Sunday, April 26, 2020

Ahmed Alhassan - A03 - Week 5

       The stress and pain that women in academia experience may not be a topic that is often discussed as Cindy Nhi Huynh describes in An Offering: Healing the Wounds and Ruptures of Graduate School. She describes how difficult it was for her to write about her experiences and what she faced while attending graduate school. Her description of how the faculty reacted to her changing the topic of her research evokes sentiments of how the universities are engineered to produce specific results. While the mental health effects of the environment she had to work in might be dismissed due to our society's negligence towards this issue, the effects may be extremely detrimental to one's physical health as Cindy describes. I personally feel that even as an undergraduate, students often bottle up their anger and their pain rather than share it or critique the environment that might be contributing to that pain.

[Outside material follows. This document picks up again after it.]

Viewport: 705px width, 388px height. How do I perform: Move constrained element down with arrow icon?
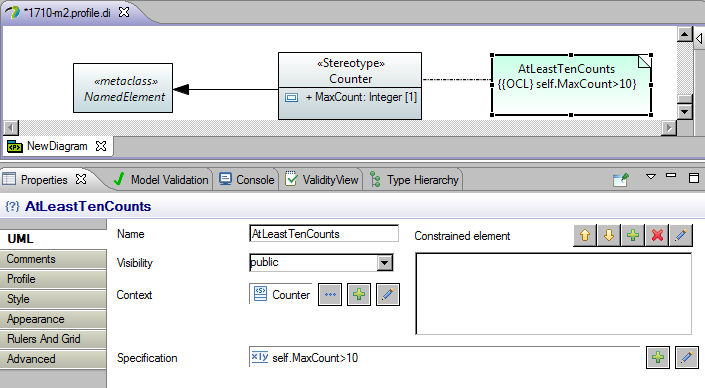pos(609,235)
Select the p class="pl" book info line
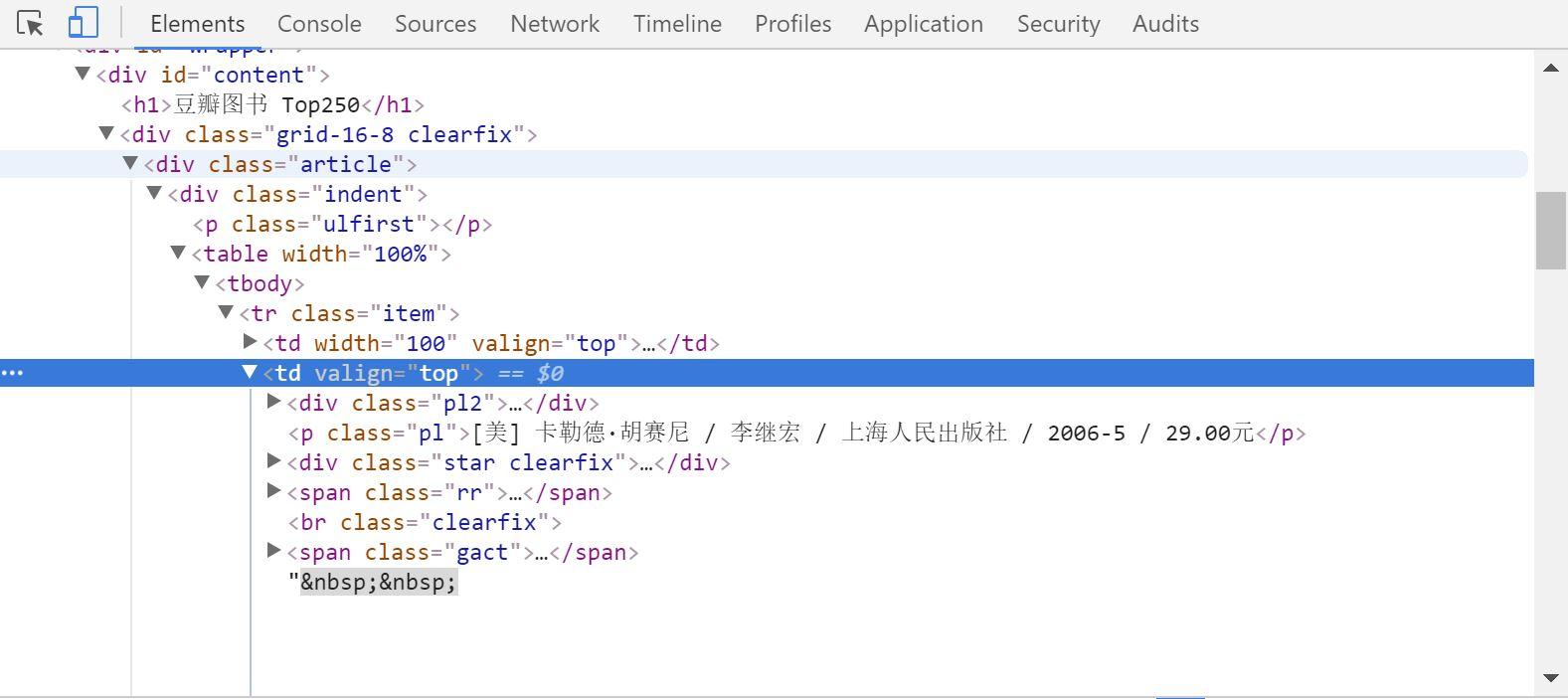This screenshot has height=699, width=1568. 795,433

The figure below shows the widespread stress that affects students and workers, with the highest percentage given as women in conducting and publishing research, with around 85% reporting feelings of stress. The data illustrates the severity of the problems that Cindy discusses, and despite the fact that it is not widely discussed, and more often than not these emotions are repressed, we must address these issues. Attention must be brought with respect to hostile educational environments and action must be taken to reform institutions and the systemic corruption that exists within them.



References:
“Stress and the Female Faculty Member.” Inside Higher Ed, www.insidehighered.com/news/2005/08/23/stress-and-female-faculty-member.